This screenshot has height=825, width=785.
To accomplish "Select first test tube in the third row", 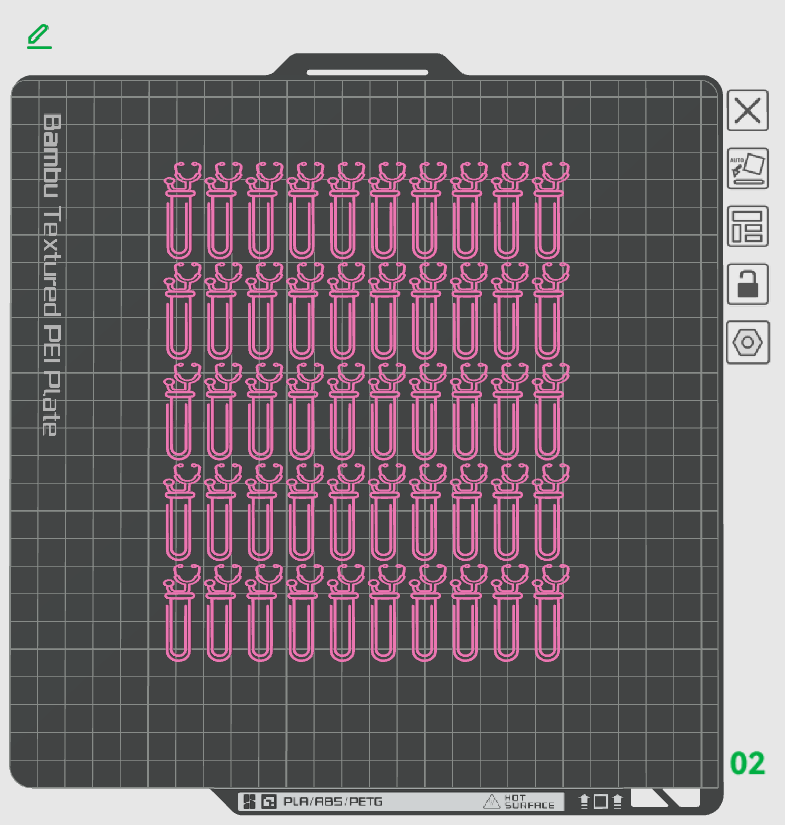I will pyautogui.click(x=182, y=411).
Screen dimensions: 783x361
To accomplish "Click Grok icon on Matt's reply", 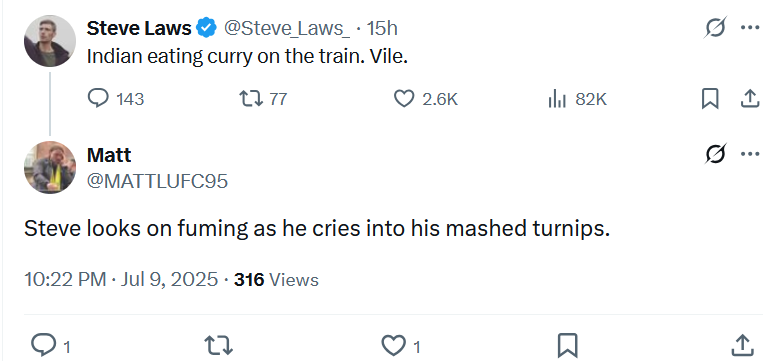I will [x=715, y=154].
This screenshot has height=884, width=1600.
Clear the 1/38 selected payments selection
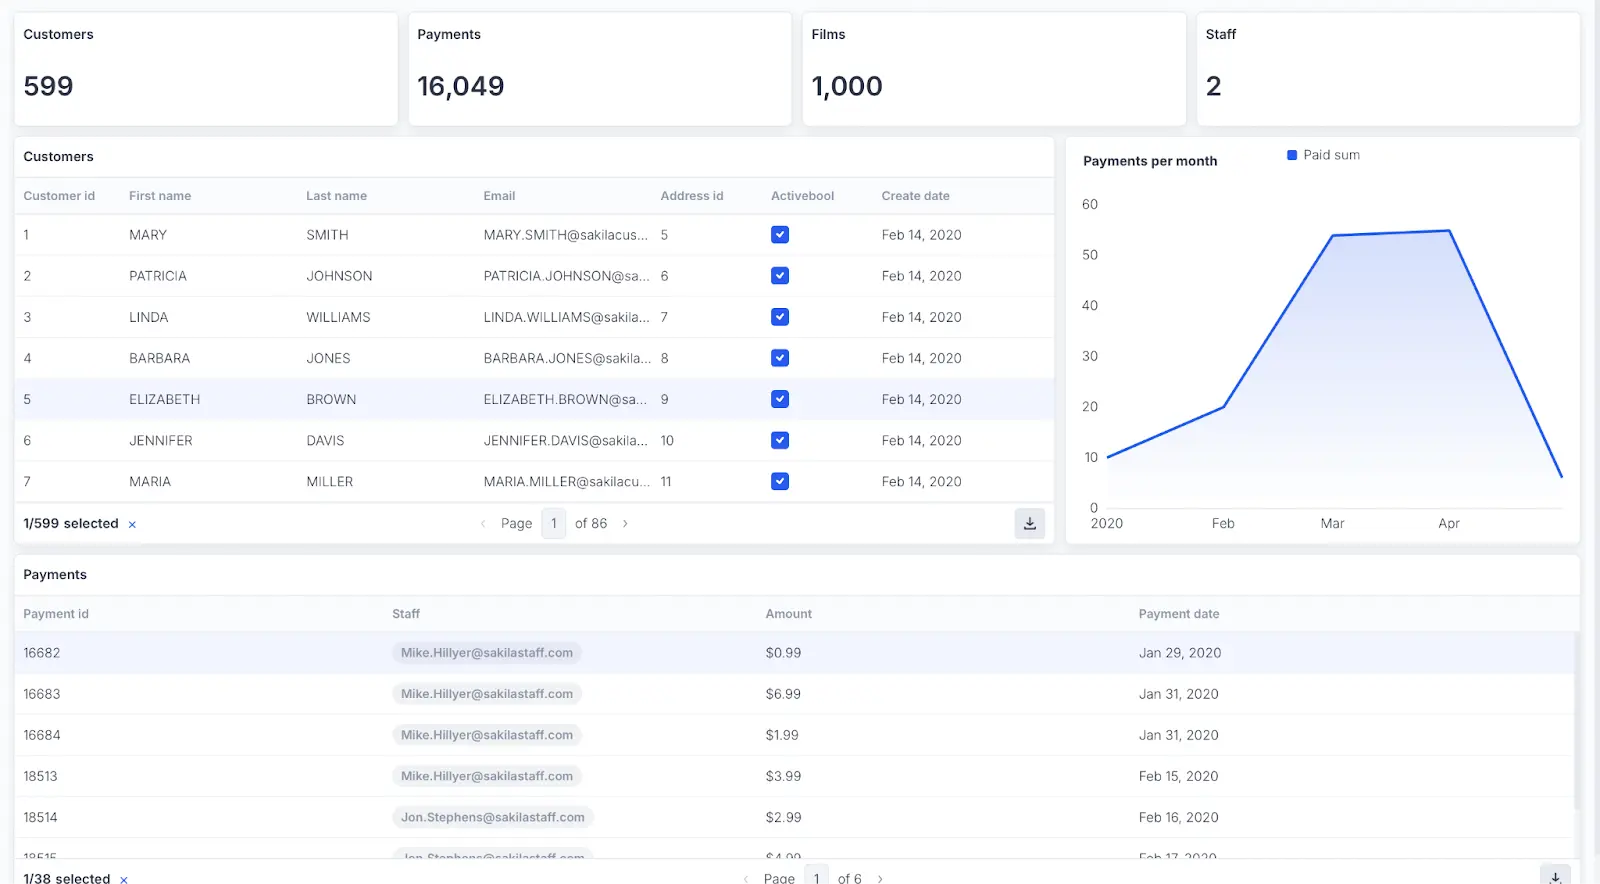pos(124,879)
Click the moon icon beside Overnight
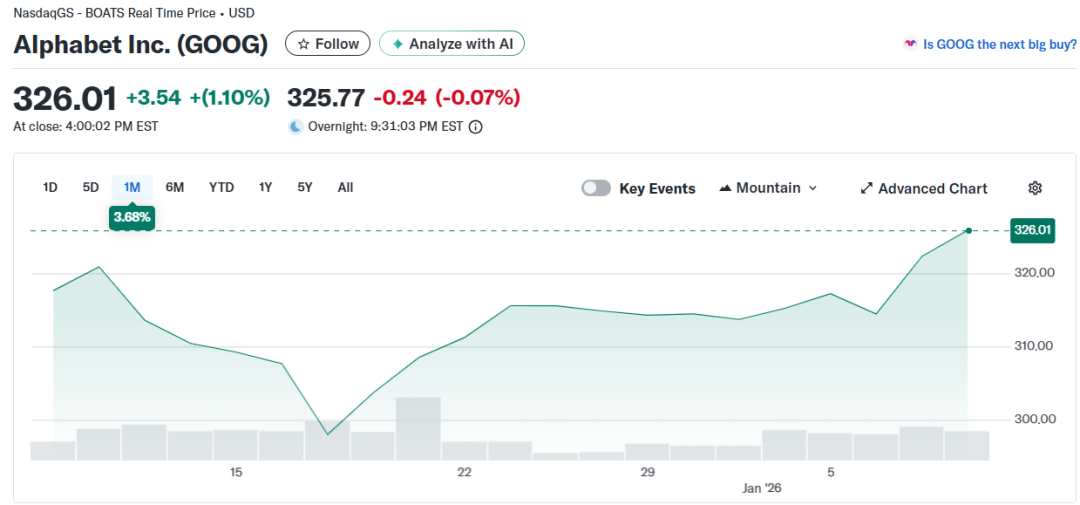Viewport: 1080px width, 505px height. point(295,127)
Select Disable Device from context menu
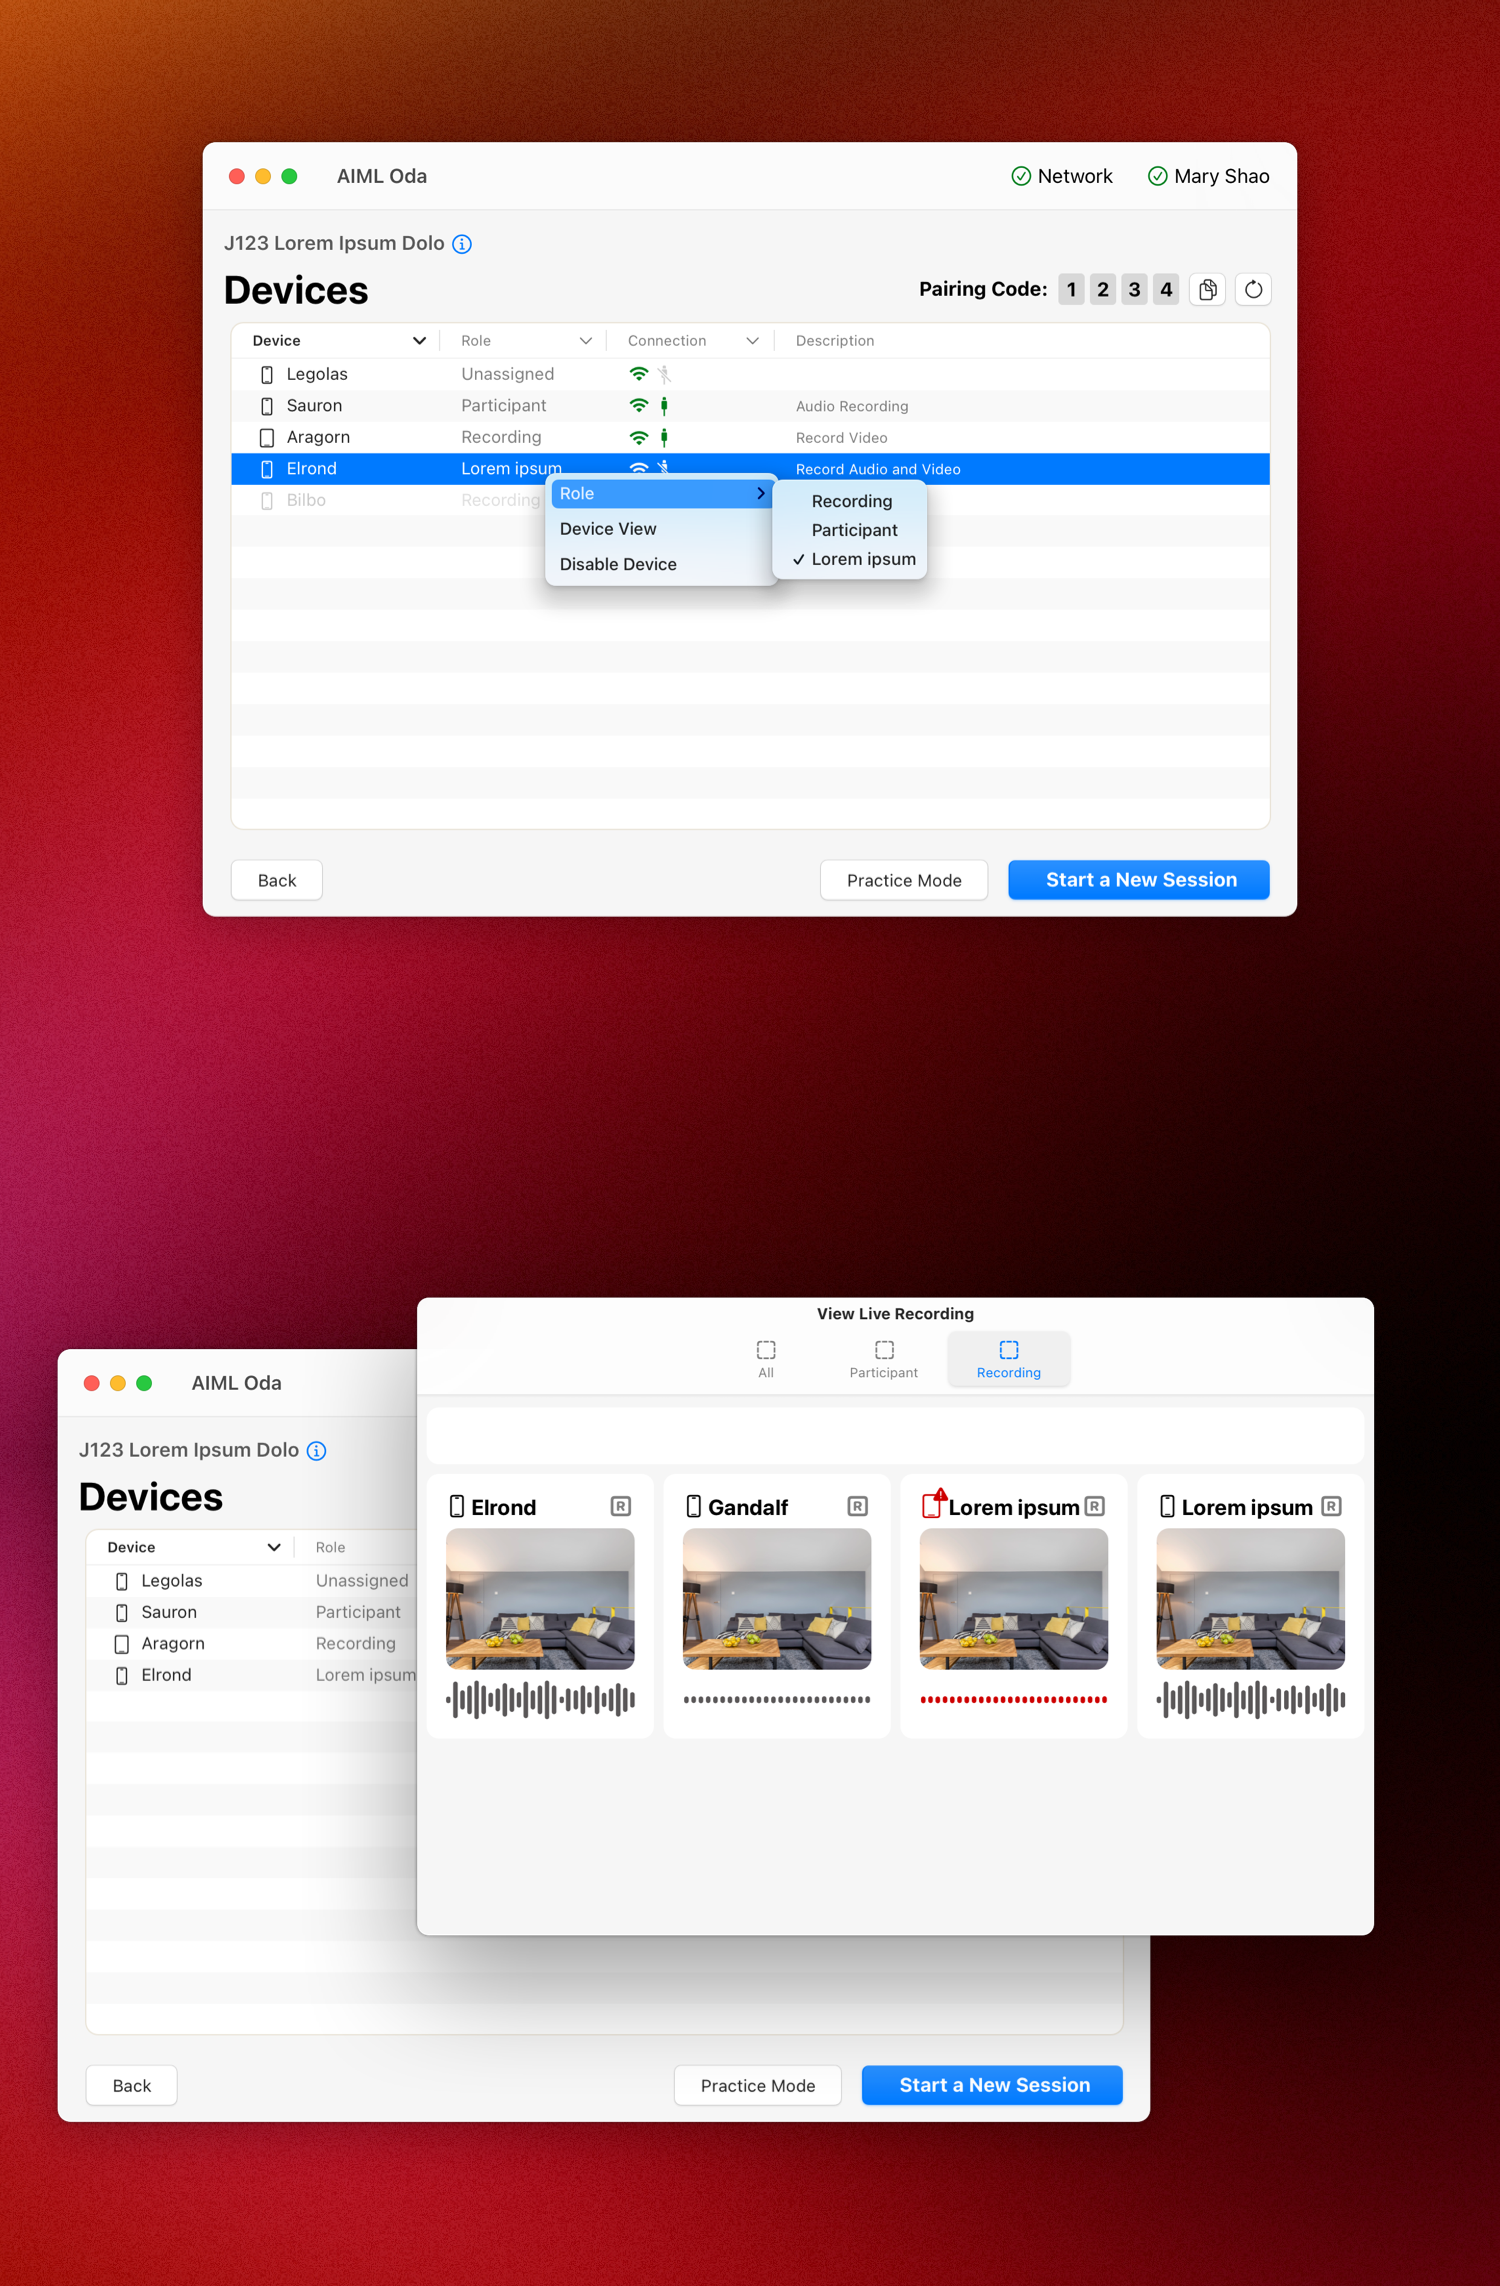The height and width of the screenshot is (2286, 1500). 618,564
____________________
Echo every line of the listing verbatim, from the line containing "Click the moon icon beside Overnight" down to the end of the listing, both ends included. Omit the pictures from the output.

#### Task answer:
Click the moon icon beside Overnight
Viewport: 1080px width, 505px height. point(295,127)
Select Disable Device from context menu
The height and width of the screenshot is (2286, 1500). 618,564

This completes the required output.